Im Ansatz zutreffend hat das Landgericht erkannt, dass es der Erörterung bedarf, ob der Beklagte bei der Geltendmachung der Verjährungseinrede gegen den Grundsatz von Treu und Glauben (§ 242 BGB) verstoßen hat.

Die negative Beantwortung der Frage und das hierauf beruhende klageabweisende Urteil entbehren einer prozessordnungsgemäß festgestellten Tatsachengrundlage.

Zutreffend ist in diesem Zusammenhang die rechtliche Beurteilung des Landgerichts, dass der Beklagte in seinem Schreiben vom 06.03.2003 die von der Klägerin behaupteten Mängel nicht bereits anerkannt und außerdem keinen Verzicht auf die Verjährungseinrede erklärt hat.
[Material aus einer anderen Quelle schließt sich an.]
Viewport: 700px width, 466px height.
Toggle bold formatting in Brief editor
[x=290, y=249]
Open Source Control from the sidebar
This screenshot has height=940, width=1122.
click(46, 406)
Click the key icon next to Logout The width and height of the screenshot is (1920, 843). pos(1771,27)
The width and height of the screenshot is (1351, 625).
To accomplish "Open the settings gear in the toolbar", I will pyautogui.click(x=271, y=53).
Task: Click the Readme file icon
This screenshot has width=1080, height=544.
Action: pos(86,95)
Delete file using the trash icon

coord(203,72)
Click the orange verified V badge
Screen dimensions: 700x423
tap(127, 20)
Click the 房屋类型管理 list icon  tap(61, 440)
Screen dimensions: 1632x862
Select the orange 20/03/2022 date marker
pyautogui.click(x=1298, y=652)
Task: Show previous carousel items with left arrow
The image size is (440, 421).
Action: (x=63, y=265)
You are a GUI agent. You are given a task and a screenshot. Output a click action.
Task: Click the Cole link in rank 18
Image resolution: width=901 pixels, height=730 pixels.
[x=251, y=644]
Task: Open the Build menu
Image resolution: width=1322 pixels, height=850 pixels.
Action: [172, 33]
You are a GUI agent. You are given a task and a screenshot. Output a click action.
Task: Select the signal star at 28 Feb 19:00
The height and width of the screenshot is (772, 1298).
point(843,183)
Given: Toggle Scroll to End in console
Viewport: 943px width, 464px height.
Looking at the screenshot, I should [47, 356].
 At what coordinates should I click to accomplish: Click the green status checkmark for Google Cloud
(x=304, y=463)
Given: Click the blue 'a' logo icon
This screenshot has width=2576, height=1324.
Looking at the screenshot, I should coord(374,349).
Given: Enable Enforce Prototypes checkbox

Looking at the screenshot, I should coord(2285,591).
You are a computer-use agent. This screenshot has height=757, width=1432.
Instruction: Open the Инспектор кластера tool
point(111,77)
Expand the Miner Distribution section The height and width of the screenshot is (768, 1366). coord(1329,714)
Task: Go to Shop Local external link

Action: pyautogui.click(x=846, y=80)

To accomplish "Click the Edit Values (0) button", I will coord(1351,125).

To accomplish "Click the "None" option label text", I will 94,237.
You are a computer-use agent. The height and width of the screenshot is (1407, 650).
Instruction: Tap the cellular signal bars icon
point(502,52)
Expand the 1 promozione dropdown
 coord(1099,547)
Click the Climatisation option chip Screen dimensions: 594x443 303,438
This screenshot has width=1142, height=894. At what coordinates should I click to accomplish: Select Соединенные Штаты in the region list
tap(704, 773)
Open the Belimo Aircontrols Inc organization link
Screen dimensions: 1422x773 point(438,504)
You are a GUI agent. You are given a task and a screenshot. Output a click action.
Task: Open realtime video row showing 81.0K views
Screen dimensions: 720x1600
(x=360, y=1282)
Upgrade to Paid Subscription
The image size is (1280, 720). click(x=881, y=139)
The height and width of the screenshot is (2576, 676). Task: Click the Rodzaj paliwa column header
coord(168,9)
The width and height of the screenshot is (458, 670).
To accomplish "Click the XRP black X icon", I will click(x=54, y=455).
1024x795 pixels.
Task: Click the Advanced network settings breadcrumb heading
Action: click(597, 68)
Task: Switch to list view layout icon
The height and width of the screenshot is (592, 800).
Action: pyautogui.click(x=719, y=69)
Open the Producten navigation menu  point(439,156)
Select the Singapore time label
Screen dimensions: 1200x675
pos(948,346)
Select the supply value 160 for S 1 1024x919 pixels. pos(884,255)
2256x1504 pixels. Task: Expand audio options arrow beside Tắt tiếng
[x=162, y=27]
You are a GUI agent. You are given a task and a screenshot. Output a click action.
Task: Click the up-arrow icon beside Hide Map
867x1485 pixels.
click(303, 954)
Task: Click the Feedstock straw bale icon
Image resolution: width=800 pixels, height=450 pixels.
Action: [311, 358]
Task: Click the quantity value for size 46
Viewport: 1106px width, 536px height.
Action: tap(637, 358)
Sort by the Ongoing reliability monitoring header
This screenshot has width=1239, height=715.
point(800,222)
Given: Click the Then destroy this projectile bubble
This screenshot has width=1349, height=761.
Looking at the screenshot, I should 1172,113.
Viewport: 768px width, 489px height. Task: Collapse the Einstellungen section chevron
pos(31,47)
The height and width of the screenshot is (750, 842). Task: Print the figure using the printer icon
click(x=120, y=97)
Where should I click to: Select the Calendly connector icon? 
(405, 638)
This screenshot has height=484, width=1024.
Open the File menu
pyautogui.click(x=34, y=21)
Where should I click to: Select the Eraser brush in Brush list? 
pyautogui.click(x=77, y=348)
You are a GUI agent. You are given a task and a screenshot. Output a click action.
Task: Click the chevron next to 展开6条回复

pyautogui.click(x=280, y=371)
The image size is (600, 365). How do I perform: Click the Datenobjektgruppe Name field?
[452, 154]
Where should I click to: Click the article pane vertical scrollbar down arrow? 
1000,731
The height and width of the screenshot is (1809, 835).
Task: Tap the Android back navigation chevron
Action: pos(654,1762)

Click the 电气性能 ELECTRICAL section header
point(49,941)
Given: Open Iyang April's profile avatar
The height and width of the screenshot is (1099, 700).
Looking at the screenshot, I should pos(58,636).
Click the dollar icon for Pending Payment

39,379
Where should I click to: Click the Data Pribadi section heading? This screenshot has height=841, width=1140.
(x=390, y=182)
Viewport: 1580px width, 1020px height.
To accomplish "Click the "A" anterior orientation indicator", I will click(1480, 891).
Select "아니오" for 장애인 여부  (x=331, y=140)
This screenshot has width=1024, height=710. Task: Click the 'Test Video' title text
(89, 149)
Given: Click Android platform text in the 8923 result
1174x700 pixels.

Damit ist allerdings die Problematik einer etwaigen Treuwidrigkeit bei der Geltendmachung der Verjährung nicht abschließend behandelt. Denn es geht darum, ob der Beklagte durch Art und Inhalt seiner mit der Klägerin geführten Verhandlung - von deren Empfängerhorizont aus betrachtet - Anlass bot, von einer Unterbrechung der Verjährung (bzw. nach dem 01.01.2002 geltenden Recht deren neue Hemmung) durch geeignete Maßnahmen, etwa die Einleitung des selbständigen Beweisverfahrens oder eine Klageerhebung, abzusehen. Dieser Gesichtspunkt ist auch und gerade dann von entscheidender Bedeutung, wenn man, wie das Landgericht es tut, vom Ablauf der Verjährungsfrist zulasten des Anspruchsgläubigers, der Klägerin also, grundsätzlich ausgeht.

Dem Gläubiger kann es in Anwendung des § 242 BGB verwehrt sein, sich auf Verjährung zu berufen, wobei indessen der Zweck der Verjährungsregelung es gebietet, strenge Maßstäbe anzulegen und diesen Einwand nur gegenüber einem groben Verstoß gegen Treu und Glauben durchgreifen zu lassen. Dies ist etwa dann der Fall, wenn der Verpflichtete den Berechtigten durch sein Verhalten von der rechtzeitigen Klageerhebung abgehalten oder ihn nach objektiven Maßstäben zu der Annahme veranlasst hat, es werde auch ohne Rechtsstreit eine vollständige Befriedigung seines Anspruchs zu erzielen sein (vgl. BGH im Urteil vom 01.10.1987, NJW 1988, 265, 266).

In diesem Zusammenhang hat die Kammer bei ihrer rechtlichen Bewertung den unstreitigen Sachverhalt nicht einmal ausreichend zur Kenntnis genommen. Dazu gehören insbesondere zwei erhebliche Umstände, nämlich zum einen die am 09.01.2003 unter Beteiligung des Vertreters des Beklagten, He..., durchgeführte Besprechung, zum anderen das Schreiben des Herr He... vom 04.01.2005, einem Datum also, das über vier Jahre nach der vom Landgericht angenommenen Beendigung der Verjährungshemmung liegt.

Beide Umstände bleiben in den rechtlichen Ausführungen ebenso wie in der Sachverhaltsdarstellung des Landgerichts völlig unerwähnt. Damit ist erheblicher unstreitiger Sachverhalt übergangen worden, was u. a. dazu geführt hat, dass die Kammer den Kern übereinstimmenden Parteienvorbringens hat. Hierauf beruht das angefochtene Urteil.

Über die Kosten des Berufungsverfahrens wird vom Landgericht zu entscheiden sein.

Die Voraussetzungen für die Zulassung der Revision gem. § 543 Abs. 2 ZPO sind nicht gegeben. Die Rechtssache hat keine grundsätzliche Bedeutung. Auch erfordern die Fortbildung des Rechts oder die Sicherung einer einheitlichen Rechtsprechung eine Entscheidung des Revisionsgerichts nicht. Der Senat weicht nicht von höchstrichterlicher oder anderer obergerichtlicher Rechtsprechung ab. Die Entscheidung beruht im Wesentlichen auf der Würdigung von Einzelfallgesichtspunkten.